## Work request
Reproduce the line containing "Given: Click the address" and every line after it through the end of the records. Include nothing else.

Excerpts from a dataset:
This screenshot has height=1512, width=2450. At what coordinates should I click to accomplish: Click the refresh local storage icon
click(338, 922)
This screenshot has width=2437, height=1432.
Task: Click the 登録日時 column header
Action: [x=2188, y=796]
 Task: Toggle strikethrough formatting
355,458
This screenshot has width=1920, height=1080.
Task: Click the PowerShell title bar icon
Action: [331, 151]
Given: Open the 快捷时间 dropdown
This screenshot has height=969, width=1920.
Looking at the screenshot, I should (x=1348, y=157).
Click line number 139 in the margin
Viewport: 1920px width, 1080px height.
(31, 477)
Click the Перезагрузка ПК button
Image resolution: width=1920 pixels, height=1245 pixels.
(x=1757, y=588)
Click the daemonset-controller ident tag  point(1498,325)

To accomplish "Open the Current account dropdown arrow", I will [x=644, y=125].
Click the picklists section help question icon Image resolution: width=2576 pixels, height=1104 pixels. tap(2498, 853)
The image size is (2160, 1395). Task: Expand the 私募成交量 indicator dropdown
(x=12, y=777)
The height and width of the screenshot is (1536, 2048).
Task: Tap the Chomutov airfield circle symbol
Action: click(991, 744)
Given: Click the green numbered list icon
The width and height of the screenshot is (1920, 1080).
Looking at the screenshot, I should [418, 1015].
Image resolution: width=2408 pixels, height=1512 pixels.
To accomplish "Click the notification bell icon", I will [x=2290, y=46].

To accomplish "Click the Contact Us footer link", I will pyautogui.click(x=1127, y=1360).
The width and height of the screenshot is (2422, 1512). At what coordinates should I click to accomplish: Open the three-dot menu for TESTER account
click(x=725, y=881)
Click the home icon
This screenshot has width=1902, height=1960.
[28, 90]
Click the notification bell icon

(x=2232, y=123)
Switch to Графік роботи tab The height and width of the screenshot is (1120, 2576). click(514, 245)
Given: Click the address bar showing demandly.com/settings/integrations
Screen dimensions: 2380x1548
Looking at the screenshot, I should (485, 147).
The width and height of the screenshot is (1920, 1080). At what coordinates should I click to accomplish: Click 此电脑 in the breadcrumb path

## Solution to this exercise
Given: Click the address bar showing demandly.com/settings/integrations
Screen dimensions: 2380x1548
Looking at the screenshot, I should (485, 147).
The width and height of the screenshot is (1920, 1080). At what coordinates should I click to accomplish: Click 此电脑 in the breadcrumb path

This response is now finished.